_DIRECTIONS_
The line containing "Mousses (20, 1285)" and every line after it, through the last one below: output exactly these and nothing else.

(PROVIDED INFORMATION)

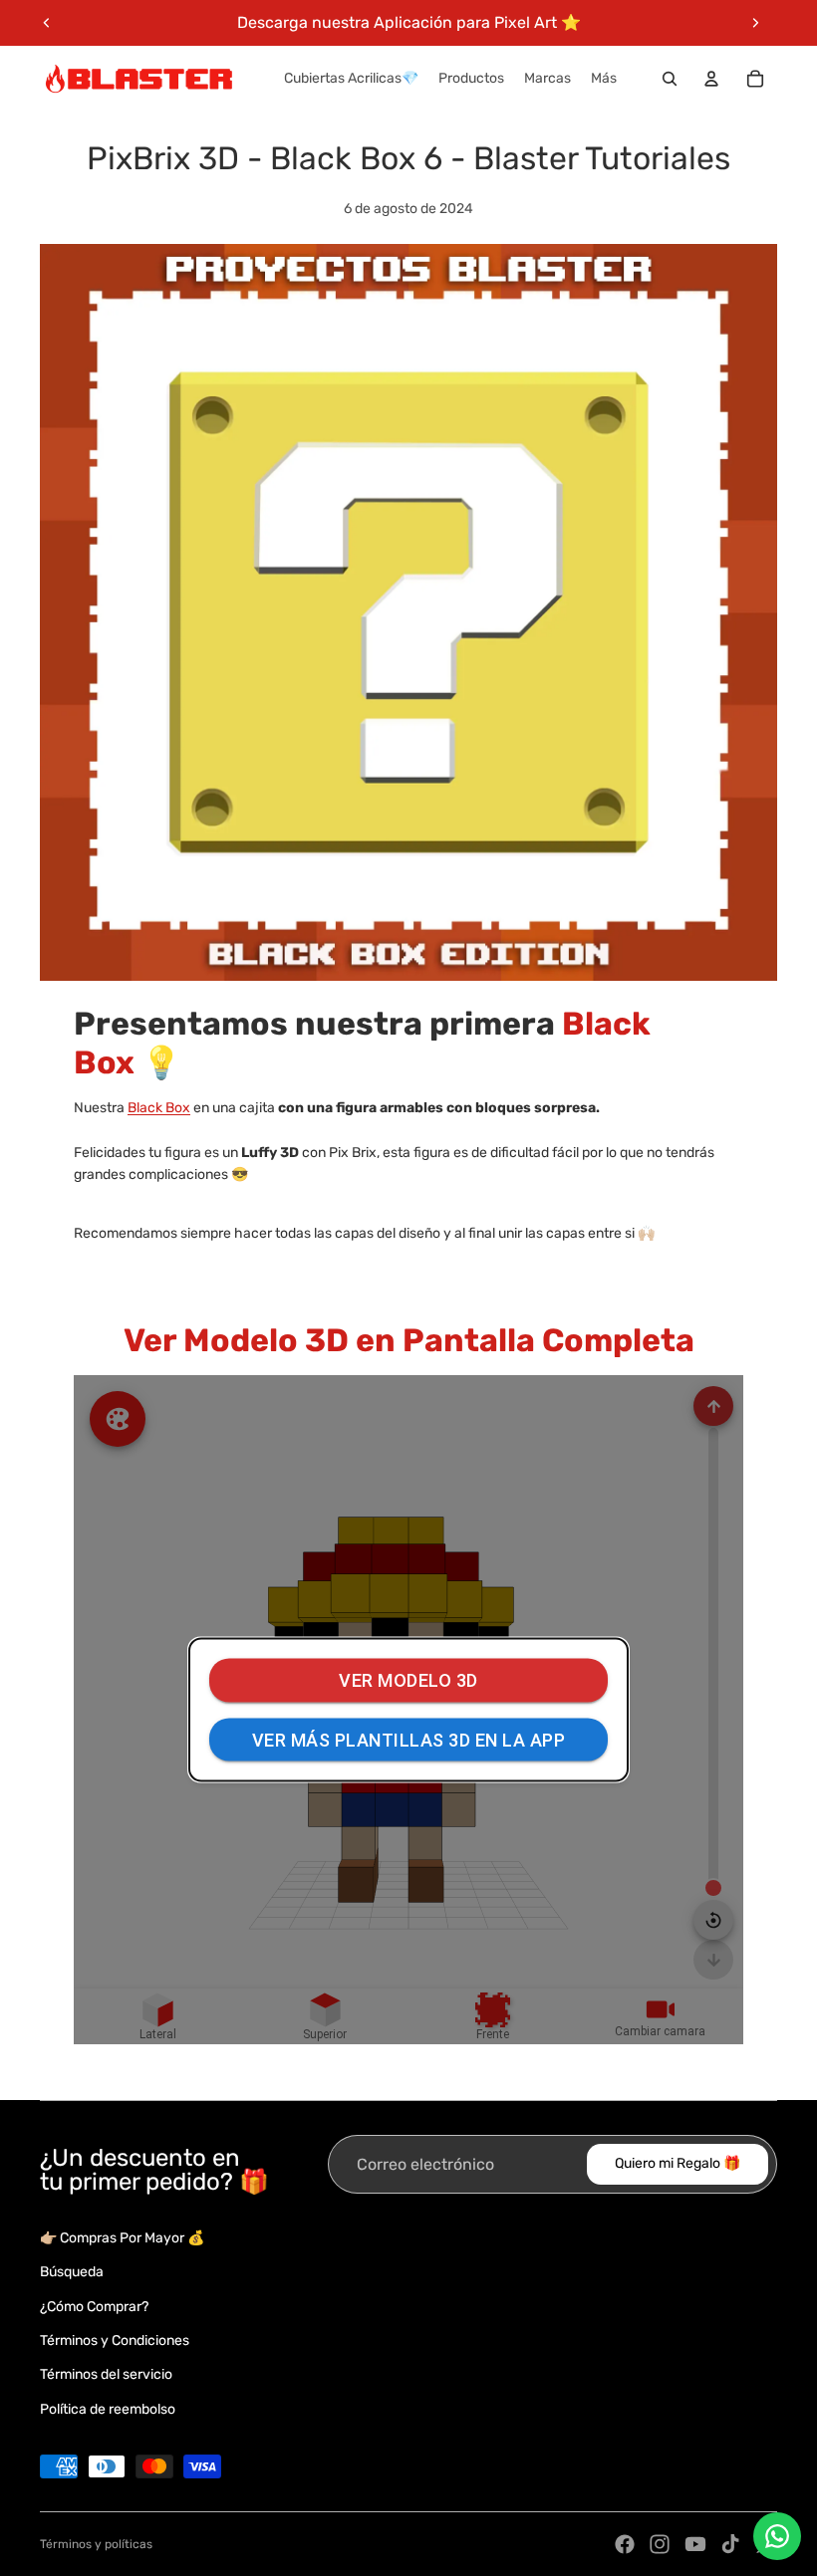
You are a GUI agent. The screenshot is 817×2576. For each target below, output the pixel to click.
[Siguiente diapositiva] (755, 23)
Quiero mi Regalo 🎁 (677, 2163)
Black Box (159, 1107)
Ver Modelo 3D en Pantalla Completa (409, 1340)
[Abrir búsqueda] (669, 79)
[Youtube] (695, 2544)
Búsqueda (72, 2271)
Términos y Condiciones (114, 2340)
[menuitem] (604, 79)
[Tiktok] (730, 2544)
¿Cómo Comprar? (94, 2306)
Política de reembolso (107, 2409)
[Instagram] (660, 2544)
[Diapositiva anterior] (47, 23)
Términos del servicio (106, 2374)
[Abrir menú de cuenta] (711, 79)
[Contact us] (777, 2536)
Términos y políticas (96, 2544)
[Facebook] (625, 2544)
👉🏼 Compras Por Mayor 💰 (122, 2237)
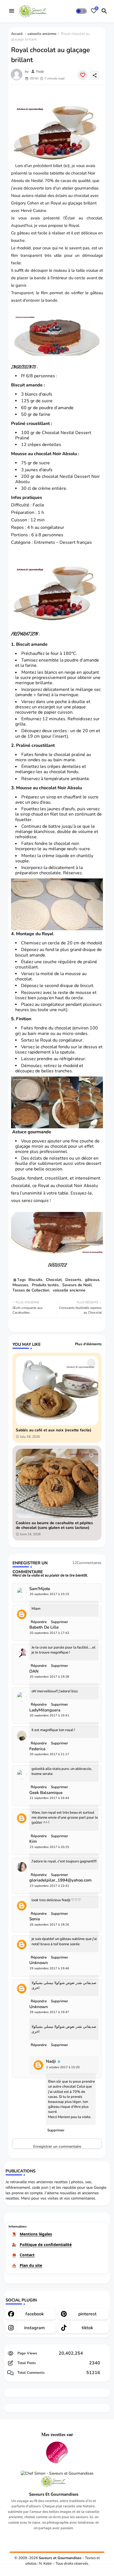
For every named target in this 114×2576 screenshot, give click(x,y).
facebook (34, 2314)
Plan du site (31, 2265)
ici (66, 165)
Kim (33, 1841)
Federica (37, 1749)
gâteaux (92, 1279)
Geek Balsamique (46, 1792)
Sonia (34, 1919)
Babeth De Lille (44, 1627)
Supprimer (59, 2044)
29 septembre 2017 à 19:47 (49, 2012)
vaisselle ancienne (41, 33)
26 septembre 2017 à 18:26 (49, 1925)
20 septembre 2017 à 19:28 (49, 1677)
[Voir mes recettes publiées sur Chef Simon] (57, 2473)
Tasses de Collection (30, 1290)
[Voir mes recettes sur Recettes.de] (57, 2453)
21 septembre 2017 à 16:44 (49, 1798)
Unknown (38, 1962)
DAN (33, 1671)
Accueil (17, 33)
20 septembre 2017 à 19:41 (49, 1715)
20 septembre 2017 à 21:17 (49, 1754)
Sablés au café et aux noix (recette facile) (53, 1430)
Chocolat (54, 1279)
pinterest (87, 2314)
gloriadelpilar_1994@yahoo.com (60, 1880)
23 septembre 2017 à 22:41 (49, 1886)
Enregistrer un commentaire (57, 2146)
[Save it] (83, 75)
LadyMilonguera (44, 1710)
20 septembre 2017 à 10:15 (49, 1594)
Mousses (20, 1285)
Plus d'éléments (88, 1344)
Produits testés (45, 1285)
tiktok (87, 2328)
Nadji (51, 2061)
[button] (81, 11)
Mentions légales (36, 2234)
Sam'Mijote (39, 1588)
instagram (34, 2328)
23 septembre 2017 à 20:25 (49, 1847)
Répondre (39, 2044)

(End PROVIDED INFORMATION)

_TASK RESULT_
Mousses (20, 1285)
Plus d'éléments (88, 1344)
Produits testés (45, 1285)
tiktok (87, 2328)
Nadji (51, 2061)
[button] (81, 11)
Mentions légales (36, 2234)
Sam'Mijote (39, 1588)
instagram (34, 2328)
23 septembre 2017 à 20:25 (49, 1847)
Répondre (39, 2044)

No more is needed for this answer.